The span to repeat in the listing below runs from the line containing "Instruction: Click the" to the line containing "The image size is (1204, 566).", inclusive. Repeat it exactly, and only it.

◆ **The data**
+ + +

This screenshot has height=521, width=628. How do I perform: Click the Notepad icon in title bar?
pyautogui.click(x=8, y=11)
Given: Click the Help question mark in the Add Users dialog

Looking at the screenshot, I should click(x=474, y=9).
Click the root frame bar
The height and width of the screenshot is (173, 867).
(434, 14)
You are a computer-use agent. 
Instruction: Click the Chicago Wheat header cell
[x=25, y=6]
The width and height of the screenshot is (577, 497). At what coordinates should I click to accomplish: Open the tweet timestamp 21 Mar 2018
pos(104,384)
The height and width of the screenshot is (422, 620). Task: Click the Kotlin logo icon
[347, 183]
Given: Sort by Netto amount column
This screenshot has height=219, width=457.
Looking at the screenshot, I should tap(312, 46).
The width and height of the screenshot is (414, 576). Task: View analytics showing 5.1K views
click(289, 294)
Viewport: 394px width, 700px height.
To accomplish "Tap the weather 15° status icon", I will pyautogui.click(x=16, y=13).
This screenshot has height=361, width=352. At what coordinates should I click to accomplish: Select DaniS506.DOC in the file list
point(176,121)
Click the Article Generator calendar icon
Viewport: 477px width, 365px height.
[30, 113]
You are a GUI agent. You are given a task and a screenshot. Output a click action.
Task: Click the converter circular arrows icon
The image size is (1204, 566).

+ + +

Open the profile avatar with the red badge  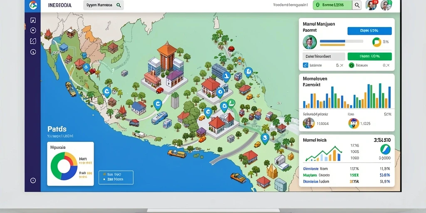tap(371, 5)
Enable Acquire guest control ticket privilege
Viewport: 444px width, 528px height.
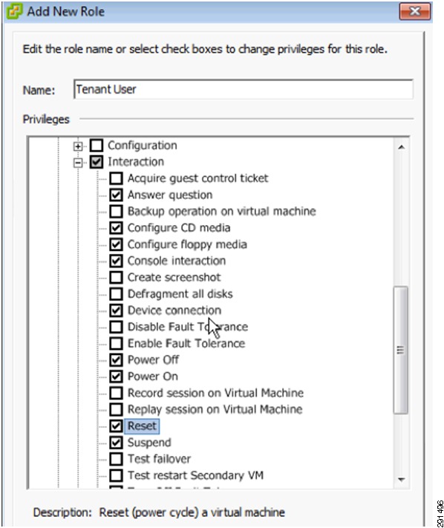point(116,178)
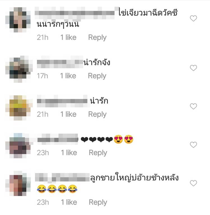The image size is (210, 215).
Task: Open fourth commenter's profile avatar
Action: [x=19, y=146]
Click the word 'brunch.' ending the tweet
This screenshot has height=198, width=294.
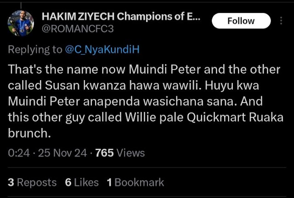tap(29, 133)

+ + +

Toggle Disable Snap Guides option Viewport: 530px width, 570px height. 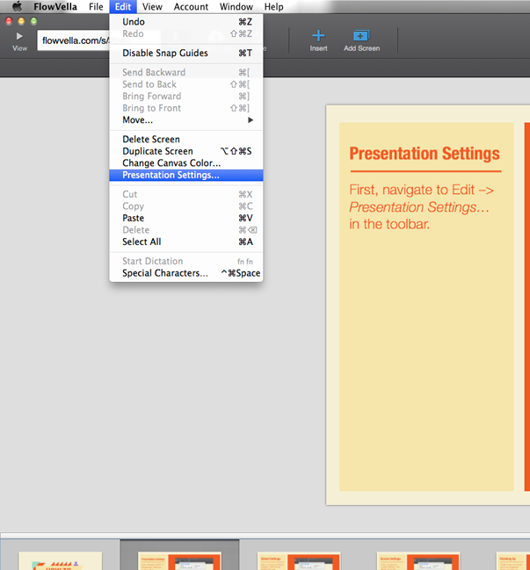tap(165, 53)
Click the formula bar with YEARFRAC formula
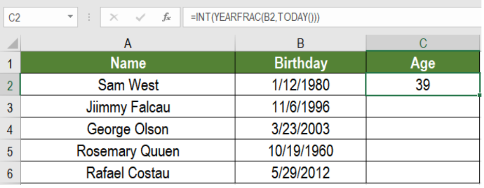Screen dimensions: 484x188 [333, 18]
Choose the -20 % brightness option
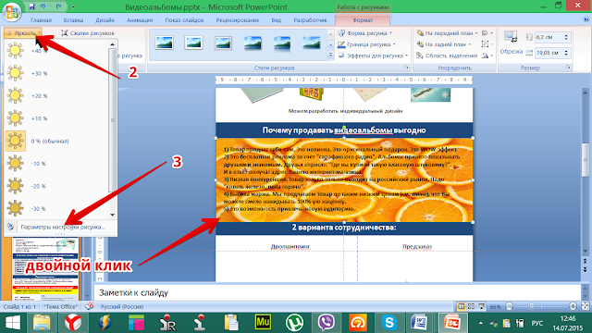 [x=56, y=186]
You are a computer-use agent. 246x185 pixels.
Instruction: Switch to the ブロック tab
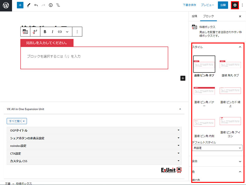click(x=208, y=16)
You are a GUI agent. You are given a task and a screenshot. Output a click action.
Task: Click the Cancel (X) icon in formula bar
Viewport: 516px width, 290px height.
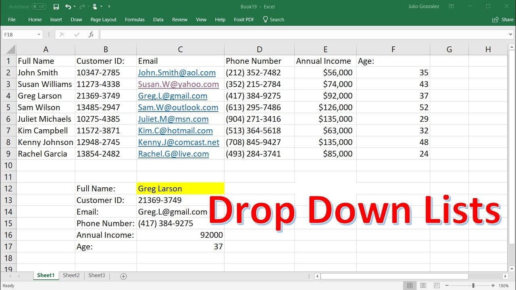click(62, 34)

+ + +

◆ **Answer space**
Instruction: Click the Chicago Wheat header cell
[x=25, y=6]
The width and height of the screenshot is (577, 497). At what coordinates should I click to accomplish: Open the tweet timestamp 21 Mar 2018
pos(104,384)
The height and width of the screenshot is (422, 620). Task: Click the Kotlin logo icon
[347, 183]
Given: Sort by Netto amount column
This screenshot has height=219, width=457.
Looking at the screenshot, I should tap(312, 46).
The width and height of the screenshot is (414, 576). Task: View analytics showing 5.1K views
click(289, 294)
Viewport: 394px width, 700px height.
To accomplish "Tap the weather 15° status icon", I will pyautogui.click(x=16, y=13).
This screenshot has height=361, width=352. At what coordinates should I click to accomplish: Select DaniS506.DOC in the file list
point(176,121)
Click the Article Generator calendar icon
Viewport: 477px width, 365px height.
[30, 113]
You are a GUI agent. You are given a task and a screenshot. Output a click action.
Task: Click the converter circular arrows icon
The image size is (1204, 566).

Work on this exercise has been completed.